# What the exercise asks:
Rewrite the listing below, replacing "Privacy Policy" with "Privacy Notice" everywhere it occurs and leaving everything else unchanged.

# Material provided:

────────

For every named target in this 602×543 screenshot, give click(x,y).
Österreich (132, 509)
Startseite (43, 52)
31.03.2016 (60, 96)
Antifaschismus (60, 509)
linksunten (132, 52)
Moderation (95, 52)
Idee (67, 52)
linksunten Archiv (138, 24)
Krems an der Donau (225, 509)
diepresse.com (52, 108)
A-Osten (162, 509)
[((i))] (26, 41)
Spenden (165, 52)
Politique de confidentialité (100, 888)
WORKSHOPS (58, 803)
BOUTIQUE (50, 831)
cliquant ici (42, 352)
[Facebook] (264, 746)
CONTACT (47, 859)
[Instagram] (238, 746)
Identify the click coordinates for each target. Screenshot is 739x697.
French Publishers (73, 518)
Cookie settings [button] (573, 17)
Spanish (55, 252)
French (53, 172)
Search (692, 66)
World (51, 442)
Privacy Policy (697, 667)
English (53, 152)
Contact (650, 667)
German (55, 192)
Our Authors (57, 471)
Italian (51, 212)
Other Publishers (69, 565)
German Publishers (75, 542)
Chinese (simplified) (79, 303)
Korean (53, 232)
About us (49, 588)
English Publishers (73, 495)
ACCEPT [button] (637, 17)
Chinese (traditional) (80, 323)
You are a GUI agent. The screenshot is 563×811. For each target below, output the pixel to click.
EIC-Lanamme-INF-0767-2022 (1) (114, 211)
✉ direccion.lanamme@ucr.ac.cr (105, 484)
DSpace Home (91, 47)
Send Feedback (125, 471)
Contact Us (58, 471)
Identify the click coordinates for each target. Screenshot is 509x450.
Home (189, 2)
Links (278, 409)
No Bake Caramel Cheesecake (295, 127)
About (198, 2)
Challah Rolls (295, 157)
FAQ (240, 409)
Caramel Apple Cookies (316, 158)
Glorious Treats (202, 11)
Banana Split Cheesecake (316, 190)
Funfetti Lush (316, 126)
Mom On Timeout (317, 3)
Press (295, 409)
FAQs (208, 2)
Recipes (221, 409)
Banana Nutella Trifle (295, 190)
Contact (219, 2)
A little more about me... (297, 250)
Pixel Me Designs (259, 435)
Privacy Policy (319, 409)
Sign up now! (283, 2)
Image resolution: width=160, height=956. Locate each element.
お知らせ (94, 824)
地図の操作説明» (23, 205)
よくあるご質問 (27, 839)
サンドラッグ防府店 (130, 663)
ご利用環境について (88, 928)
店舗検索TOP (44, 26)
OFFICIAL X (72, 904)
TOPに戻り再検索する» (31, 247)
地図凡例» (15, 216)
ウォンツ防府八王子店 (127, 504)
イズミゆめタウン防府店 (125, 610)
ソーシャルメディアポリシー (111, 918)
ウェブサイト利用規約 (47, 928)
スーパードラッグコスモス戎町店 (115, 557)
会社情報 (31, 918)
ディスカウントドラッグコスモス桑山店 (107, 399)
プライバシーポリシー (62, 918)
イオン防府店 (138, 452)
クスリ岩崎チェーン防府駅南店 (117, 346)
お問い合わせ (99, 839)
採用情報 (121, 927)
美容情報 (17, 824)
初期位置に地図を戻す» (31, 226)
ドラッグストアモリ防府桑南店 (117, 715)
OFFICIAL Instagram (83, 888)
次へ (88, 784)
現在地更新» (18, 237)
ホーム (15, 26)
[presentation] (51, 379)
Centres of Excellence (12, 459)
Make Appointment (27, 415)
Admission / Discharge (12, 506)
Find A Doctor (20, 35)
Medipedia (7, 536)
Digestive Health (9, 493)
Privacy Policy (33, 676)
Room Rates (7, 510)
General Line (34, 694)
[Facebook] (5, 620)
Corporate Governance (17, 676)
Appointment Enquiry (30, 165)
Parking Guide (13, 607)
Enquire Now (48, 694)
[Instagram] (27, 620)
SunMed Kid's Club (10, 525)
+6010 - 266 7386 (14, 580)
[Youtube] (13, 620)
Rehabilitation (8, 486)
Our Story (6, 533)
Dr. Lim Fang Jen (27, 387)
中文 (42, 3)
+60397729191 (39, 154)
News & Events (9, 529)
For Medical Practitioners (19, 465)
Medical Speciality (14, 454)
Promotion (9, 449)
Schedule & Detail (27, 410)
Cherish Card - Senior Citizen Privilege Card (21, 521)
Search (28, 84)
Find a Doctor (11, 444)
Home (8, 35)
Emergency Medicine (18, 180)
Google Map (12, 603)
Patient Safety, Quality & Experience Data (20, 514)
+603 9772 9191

────────

# Response:
For every named target in this 602×543 screenshot, give click(x,y).
Österreich (132, 509)
Startseite (43, 52)
31.03.2016 (60, 96)
Antifaschismus (60, 509)
linksunten (132, 52)
Moderation (95, 52)
Idee (67, 52)
linksunten Archiv (138, 24)
Krems an der Donau (225, 509)
diepresse.com (52, 108)
A-Osten (162, 509)
[((i))] (26, 41)
Spenden (165, 52)
Politique de confidentialité (100, 888)
WORKSHOPS (58, 803)
BOUTIQUE (50, 831)
cliquant ici (42, 352)
[Facebook] (264, 746)
CONTACT (47, 859)
[Instagram] (238, 746)
Identify the click coordinates for each target. Screenshot is 739x697.
French Publishers (73, 518)
Cookie settings [button] (573, 17)
Spanish (55, 252)
French (53, 172)
Search (692, 66)
World (51, 442)
Privacy Notice (697, 667)
English (53, 152)
Contact (650, 667)
German (55, 192)
Our Authors (57, 471)
Italian (51, 212)
Other Publishers (69, 565)
German Publishers (75, 542)
Chinese (simplified) (79, 303)
Korean (53, 232)
About us (49, 588)
English Publishers (73, 495)
ACCEPT [button] (637, 17)
Chinese (traditional) (80, 323)
You are a GUI agent. The screenshot is 563×811. For each target below, output the pixel to click.
EIC-Lanamme-INF-0767-2022 (1) (114, 211)
✉ direccion.lanamme@ucr.ac.cr (105, 484)
DSpace Home (91, 47)
Send Feedback (125, 471)
Contact Us (58, 471)
Identify the click coordinates for each target. Screenshot is 509x450.
Home (189, 2)
Links (278, 409)
No Bake Caramel Cheesecake (295, 127)
About (198, 2)
Challah Rolls (295, 157)
FAQ (240, 409)
Caramel Apple Cookies (316, 158)
Glorious Treats (202, 11)
Banana Split Cheesecake (316, 190)
Funfetti Lush (316, 126)
Mom On Timeout (317, 3)
Press (295, 409)
FAQs (208, 2)
Recipes (221, 409)
Banana Nutella Trifle (295, 190)
Contact (219, 2)
A little more about me... (297, 250)
Pixel Me Designs (259, 435)
Privacy Notice (319, 409)
Sign up now! (283, 2)
Image resolution: width=160, height=956. Locate each element.
お知らせ (94, 824)
地図の操作説明» (23, 205)
よくあるご質問 (27, 839)
サンドラッグ防府店 (130, 663)
ご利用環境について (88, 928)
店舗検索TOP (44, 26)
OFFICIAL X (72, 904)
TOPに戻り再検索する» (31, 247)
地図凡例» (15, 216)
ウォンツ防府八王子店 (127, 504)
イズミゆめタウン防府店 (125, 610)
ソーシャルメディアポリシー (111, 918)
ウェブサイト利用規約 (47, 928)
スーパードラッグコスモス戎町店 (115, 557)
会社情報 (31, 918)
ディスカウントドラッグコスモス桑山店 (107, 399)
プライバシーポリシー (62, 918)
イオン防府店 (138, 452)
クスリ岩崎チェーン防府駅南店 (117, 346)
お問い合わせ (99, 839)
採用情報 (121, 927)
美容情報 (17, 824)
初期位置に地図を戻す» (31, 226)
ドラッグストアモリ防府桑南店 (117, 715)
OFFICIAL Instagram (83, 888)
次へ (88, 784)
現在地更新» (18, 237)
ホーム (15, 26)
[presentation] (51, 379)
Centres of Excellence (12, 459)
Make Appointment (27, 415)
Admission / Discharge (12, 506)
Find A Doctor (20, 35)
Medipedia (7, 536)
Digestive Health (9, 493)
Privacy Notice (33, 676)
Room Rates (7, 510)
General Line (34, 694)
[Facebook] (5, 620)
Corporate Governance (17, 676)
Appointment Enquiry (30, 165)
Parking Guide (13, 607)
Enquire Now (48, 694)
[Instagram] (27, 620)
SunMed Kid's Club (10, 525)
+6010 - 266 7386 (14, 580)
[Youtube] (13, 620)
Rehabilitation (8, 486)
Our Story (6, 533)
Dr. Lim Fang Jen (27, 387)
中文 (42, 3)
+60397729191 (39, 154)
News & Events (9, 529)
For Medical Practitioners (19, 465)
Medical Speciality (14, 454)
Promotion (9, 449)
Schedule & Detail (27, 410)
Cherish Card - Senior Citizen Privilege Card (21, 521)
Search (28, 84)
Find a Doctor (11, 444)
Home (8, 35)
Emergency Medicine (18, 180)
Google Map (12, 603)
Patient Safety, Quality & Experience Data (20, 514)
+603 9772 9191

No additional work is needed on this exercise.